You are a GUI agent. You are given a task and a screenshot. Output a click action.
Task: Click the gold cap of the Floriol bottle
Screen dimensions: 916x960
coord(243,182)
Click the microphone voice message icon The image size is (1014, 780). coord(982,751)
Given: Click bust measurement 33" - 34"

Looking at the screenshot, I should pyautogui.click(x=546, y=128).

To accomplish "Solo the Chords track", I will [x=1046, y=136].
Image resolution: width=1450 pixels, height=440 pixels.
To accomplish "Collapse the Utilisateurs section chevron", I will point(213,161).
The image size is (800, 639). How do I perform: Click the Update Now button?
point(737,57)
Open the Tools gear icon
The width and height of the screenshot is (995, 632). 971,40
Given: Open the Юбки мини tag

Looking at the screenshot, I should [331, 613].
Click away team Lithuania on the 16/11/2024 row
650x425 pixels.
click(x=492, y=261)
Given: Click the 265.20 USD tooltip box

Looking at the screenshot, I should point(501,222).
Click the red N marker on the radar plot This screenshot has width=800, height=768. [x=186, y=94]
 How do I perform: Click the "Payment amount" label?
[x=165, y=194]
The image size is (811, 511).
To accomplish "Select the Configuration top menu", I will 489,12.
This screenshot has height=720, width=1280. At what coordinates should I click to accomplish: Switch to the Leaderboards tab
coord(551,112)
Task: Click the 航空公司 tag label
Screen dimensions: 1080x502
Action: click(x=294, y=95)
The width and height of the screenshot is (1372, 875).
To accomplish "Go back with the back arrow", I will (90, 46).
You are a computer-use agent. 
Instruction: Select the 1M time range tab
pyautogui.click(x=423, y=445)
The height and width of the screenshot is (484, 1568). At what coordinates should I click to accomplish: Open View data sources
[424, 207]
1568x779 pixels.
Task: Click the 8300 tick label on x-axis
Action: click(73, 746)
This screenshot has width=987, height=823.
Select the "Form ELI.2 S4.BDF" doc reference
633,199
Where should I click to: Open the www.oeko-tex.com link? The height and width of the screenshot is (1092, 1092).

* [EXERCISE DIRECTIONS] Please copy each line of the entries in which the word "will" shows up.

* [WRITTEN RESPONSE]
To accomplish "Solo the Chords track", I will [x=1046, y=136].
To accomplish "Collapse the Utilisateurs section chevron", I will point(213,161).
To accomplish "Select the Configuration top menu", I will 489,12.
To accomplish "Go back with the back arrow", I will (90, 46).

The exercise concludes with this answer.